Reviewed by Calculator Editorial Team

Calculating interest paid on a credit card is essential for managing your finances. This guide explains how to calculate interest charges, understand APR, and use our calculator to get precise results.

What is Credit Card Interest?

Credit card interest is the cost of borrowing money through your credit card. It's calculated based on the outstanding balance, the interest rate (APR), and the billing cycle. Understanding how this works helps you manage your debt and avoid unnecessary charges.

Key Terms:

  • APR (Annual Percentage Rate): The yearly interest rate charged on your credit card balance.
  • Daily Balance: The average daily balance calculated from your statement period.
  • Grace Period: The time between when you receive your statement and when interest starts accruing.

How Interest is Calculated

Most credit cards use the average daily balance method to calculate interest. Here's how it works:

  1. Your credit card company calculates your average daily balance for each billing cycle.
  2. They multiply this average by your card's daily interest rate (APR divided by 365).
  3. The result is the interest charged for that billing cycle.

Formula:

Interest = (Average Daily Balance × Daily Interest Rate) × Number of Days in Billing Cycle

Daily Interest Rate = APR / 365

Some cards may use a different method, such as the previous balance method, but the average daily balance method is most common.

Step-by-Step Calculation

To calculate your credit card interest manually:

  1. Find your APR from your credit card statement.
  2. Calculate your daily interest rate by dividing the APR by 365.
  3. Determine your average daily balance for the billing cycle.
  4. Multiply the average daily balance by the daily interest rate.
  5. Multiply the result by the number of days in the billing cycle to get the total interest.

Use our calculator in the sidebar to perform these calculations quickly and accurately.

Example Calculation

Let's say you have a credit card with an APR of 18.24% and an average daily balance of $1,500 over a 30-day billing cycle.

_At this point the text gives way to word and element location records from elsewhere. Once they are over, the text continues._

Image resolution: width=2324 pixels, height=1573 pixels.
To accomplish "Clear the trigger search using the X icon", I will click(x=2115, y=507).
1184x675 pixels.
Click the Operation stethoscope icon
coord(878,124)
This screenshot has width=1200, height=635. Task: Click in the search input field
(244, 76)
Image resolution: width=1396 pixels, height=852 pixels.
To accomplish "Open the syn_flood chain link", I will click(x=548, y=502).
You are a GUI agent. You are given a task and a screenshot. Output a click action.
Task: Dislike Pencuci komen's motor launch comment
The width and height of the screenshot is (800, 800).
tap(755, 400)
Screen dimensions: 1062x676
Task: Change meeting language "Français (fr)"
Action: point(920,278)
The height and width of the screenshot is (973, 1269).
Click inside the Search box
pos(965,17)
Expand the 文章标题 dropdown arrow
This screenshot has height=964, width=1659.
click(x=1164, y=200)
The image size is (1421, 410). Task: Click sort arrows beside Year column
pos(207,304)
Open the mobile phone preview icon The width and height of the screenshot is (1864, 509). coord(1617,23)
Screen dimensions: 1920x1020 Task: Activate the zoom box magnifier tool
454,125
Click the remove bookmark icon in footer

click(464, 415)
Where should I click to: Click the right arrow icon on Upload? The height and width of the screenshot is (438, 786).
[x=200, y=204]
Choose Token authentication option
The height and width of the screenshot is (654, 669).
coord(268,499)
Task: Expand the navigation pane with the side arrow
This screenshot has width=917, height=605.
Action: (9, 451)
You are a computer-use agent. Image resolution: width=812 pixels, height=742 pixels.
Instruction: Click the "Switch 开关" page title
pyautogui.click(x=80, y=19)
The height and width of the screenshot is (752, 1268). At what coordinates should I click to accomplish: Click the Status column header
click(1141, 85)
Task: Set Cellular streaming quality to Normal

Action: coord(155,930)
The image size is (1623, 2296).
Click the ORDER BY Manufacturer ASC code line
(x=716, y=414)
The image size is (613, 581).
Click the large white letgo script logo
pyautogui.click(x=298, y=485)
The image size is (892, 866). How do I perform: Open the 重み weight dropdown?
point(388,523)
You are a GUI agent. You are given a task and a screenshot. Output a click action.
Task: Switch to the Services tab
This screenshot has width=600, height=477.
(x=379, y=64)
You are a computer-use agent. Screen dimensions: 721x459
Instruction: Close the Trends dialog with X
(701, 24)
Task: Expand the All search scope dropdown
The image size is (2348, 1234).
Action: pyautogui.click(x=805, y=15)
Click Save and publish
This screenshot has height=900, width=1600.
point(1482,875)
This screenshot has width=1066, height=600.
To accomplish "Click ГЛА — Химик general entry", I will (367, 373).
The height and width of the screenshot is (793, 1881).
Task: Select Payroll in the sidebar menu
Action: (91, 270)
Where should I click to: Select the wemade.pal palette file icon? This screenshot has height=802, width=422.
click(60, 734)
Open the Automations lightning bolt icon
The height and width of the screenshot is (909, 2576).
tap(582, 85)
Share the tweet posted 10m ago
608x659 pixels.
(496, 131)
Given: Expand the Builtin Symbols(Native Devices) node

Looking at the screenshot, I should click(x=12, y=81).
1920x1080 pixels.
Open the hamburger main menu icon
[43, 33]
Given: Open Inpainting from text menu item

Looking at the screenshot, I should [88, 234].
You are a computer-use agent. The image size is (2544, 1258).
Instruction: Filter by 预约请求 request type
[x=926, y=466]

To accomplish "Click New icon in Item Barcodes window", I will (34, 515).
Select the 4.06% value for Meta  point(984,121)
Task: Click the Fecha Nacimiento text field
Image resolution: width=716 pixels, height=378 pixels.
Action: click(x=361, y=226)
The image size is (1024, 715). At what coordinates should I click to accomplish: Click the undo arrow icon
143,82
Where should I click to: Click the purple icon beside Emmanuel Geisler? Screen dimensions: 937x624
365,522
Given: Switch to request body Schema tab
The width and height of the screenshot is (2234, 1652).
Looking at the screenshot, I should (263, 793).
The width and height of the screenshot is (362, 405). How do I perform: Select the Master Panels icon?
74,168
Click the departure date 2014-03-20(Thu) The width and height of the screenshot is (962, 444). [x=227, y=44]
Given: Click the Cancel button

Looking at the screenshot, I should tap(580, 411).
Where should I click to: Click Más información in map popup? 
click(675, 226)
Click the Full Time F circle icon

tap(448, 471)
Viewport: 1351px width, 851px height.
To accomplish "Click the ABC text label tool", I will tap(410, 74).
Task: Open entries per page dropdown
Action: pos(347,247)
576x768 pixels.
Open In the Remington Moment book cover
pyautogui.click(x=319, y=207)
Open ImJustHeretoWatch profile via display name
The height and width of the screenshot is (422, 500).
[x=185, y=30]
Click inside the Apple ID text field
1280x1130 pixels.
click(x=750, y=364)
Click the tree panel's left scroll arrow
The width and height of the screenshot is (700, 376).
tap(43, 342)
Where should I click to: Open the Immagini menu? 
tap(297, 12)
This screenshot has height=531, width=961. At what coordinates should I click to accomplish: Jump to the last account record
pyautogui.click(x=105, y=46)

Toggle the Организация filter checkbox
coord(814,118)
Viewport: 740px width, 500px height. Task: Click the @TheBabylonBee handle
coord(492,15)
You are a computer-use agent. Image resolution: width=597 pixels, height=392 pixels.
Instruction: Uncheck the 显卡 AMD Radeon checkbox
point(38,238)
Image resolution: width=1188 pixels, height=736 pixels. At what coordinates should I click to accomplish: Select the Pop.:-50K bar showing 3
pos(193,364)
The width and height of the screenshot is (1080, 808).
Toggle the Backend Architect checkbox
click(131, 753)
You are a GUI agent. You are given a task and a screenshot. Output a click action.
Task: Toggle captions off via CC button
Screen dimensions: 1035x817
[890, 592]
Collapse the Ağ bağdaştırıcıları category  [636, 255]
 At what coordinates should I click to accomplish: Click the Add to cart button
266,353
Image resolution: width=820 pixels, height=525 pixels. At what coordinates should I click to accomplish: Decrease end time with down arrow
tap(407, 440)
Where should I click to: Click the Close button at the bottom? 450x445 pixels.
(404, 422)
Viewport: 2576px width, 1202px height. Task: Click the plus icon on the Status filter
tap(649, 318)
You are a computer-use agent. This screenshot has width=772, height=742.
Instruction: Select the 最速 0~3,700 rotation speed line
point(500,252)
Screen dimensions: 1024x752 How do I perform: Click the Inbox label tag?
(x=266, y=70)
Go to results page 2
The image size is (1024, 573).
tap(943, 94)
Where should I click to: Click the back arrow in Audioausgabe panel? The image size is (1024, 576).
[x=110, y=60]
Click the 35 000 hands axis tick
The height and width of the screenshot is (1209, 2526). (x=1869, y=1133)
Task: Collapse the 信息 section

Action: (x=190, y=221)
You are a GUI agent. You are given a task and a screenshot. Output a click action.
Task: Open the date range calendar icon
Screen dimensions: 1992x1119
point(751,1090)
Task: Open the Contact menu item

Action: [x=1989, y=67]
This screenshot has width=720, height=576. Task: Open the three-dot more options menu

  1. Daily Interest Rate = 18.24% ÷ 365 ≈ 0.05% (0.0005 in decimal)
  2. Interest = $1,500 × 0.0005 × 30 ≈ $2.25

This means you would pay approximately $2.25 in interest for that billing cycle.

Common Mistakes

When calculating credit card interest, avoid these common errors:

  • Using the wrong interest rate: Always use the APR listed on your statement, not the promotional rate.
  • Ignoring the billing cycle: Interest is calculated based on your statement period, not calendar months.
  • Not tracking daily balances: Some cards charge interest on purchases made even after the statement date.
  • Assuming interest is only charged once: Interest can accrue multiple times if you don't pay your balance in full.

Pro Tip: Pay your credit card balance in full each month to avoid interest charges and save money.

Frequently Asked Questions

How often is credit card interest calculated?
Credit card interest is typically calculated daily and added to your balance. The total interest charged appears on your monthly statement.
Can I avoid paying credit card interest?
Yes, you can avoid interest by paying your balance in full each month before the interest accrual period ends.
What happens if I don't pay my credit card bill?
If you don't pay your bill, your credit card company will charge interest on the outstanding balance, which can lead to higher debt and financial strain.
Is there a difference between APR and interest rate?
Yes, APR is the annual percentage rate that includes all fees and interest, while the interest rate is the actual percentage charged on your balance.
How can I lower my credit card interest rate?
You can lower your interest rate by paying your balance in full, negotiating with your credit card company, or transferring your balance to a card with a lower APR.